Toplam olarak ondört Fatımî hükümdarı hüküm sürmüştür ve bütün Fatımîlerin
hakimiyeti 200 küsur sene sürmüştür. Emevilerin hükümdarlarının sayısı da
ondörttür. Ama onların hakimiyet süresi sadece seksen küsur senedir. Abbas
oğullarının Bağdat'taki hakimiyetlerinin hicri 656. senede yıkılışından
bahsederken bunların adları ile onların adlarını recez bahrine uygun olarak
nazmettim.
Fatımî halifeleri en
zengin, en zorba, en zalim, en kötü idareli, en murdar niyetli halifelerdi.
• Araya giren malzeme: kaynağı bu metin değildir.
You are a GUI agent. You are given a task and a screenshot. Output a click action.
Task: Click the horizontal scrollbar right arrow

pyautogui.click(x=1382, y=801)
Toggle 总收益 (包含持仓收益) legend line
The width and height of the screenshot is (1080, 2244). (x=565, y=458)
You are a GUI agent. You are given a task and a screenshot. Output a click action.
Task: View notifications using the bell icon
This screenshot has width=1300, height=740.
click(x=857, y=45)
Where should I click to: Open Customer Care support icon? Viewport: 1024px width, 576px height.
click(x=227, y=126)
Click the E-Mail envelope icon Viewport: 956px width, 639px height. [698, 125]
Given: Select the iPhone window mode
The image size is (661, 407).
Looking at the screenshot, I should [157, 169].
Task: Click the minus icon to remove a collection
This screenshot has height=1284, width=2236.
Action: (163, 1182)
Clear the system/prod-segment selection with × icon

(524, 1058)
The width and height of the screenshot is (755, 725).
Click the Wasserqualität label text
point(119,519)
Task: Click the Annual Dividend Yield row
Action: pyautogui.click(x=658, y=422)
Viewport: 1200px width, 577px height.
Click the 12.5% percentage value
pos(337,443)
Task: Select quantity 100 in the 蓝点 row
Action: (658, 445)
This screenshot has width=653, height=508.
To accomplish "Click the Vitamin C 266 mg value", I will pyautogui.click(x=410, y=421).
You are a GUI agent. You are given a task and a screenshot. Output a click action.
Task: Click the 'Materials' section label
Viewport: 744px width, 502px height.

Onların hakimiyetleri zamanında bid'atler ve çirkinlikler ortaya çıkmış,
fesatçılar çoğalmış, yanlarında salih, alim ve abidler azalmıştı. O zamanlarda
Şam diyarında Hristiyanlık ve Dür-zilik ile Haşşaşilik çoğalmıştı. Haçlılar da
Şam sahillerinin tamamına hakim olmuşlar, nihayet Kudüs, Nablus, Aclun, Gur,
Gazze, Askalan, Kerekü'ş-Şevik, Taberiye, Banyas, Sur, Akkâ, Sayda, Beyrut,
Sıfd, Trablus, Antakya ve bu yörelere bağlı tüm beldeleri Ayaş ve Sis mıntıkalarını
ele geçirmişlerdi. Amid, Urfa, Re'sül-Ayn ve birçok beldeleri istila etmişler,
sayılarını ancak Cenâb-ı Allah'ın bildiği miktarda Müslümanları öldürmüşler,
sayısız Müslüman kadın ve çocukları esir almışlardı. Oysa bütün bu beldeleri
sahabiler fethetmişler ve İslâm diyarı haline getirmişlerdi. Müslümanların
haddi ve evsafı bilinmeyecek derecede çok ve kıymetli mallarını gasbettiler.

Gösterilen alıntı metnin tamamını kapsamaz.